Une stratégie de contrôle qui est testée dans le laboratoire WiRE est appelée contrôle actif du lacet (en anglais « active yaw control ») : en tournant activement le rotor par rapport à la direction du vent entrant, les opérateurs d'éoliennes peuvent influencer les effets de sillage (voir encadré 2). En contrôlant intelligemment les rotors, le sillage peut être dévié de telle sorte que l'influence négative sur les éoliennes en aval soit réduite. Des expériences en soufflerie et des simulations informatiques dans le laboratoire WiRE ont montré qu'un contrôle actif du lacet peut augmenter le rendement des parcs éoliens jusqu'à 20 % (en fonction des directions de vent les plus défavorables). La recherche lausannoise aide à développer les meilleures stratégies de contrôle pour les parcs éoliens. De cette manière, le rendement de l'énergie éolienne dans les parcs éoliens peut être optimisé davantage.

  • Des informations sur le projet sont disponibles auprès de Lionel Perret (lionel.perret[at]planair.ch), responsable du programme de recherche sur l'énergie éolienne de l'OFEN.

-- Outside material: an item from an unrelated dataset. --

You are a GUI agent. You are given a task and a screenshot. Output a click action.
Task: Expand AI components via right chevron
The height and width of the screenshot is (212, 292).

L'huile d'olive rend le vent visible
Dans la soufflerie de l'EPFL, une couche limite d'écoulement d'air turbulent d'une épaisseur de 50 cm est générée sur une section d'essai de 28 mètres. Ici, les éoliennes peuvent être étudiées dans différentes conditions de surface. La couche limite turbulente est une réplique à échelle réduite des conditions de vent telles qu'elles prévalent à la surface de la Terre. Pour rendre visible le comportement de l'air, des particules d'huile d'olive d'un micromètre de diamètre sont pulvérisées dans l'air. Un laser fait briller les gouttelettes, de sorte qu'elles peuvent être photographiées par plusieurs caméras et suivies le long de leur trajet. Cela permet de mesurer les courants d'air avec une haute résolution. On peut aussi utiliser des bulles remplies d'hélium ; elles sont plus grosses que les gouttelettes d'huile d'olive et conviennent mieux aux mesures de débit en trois dimensions.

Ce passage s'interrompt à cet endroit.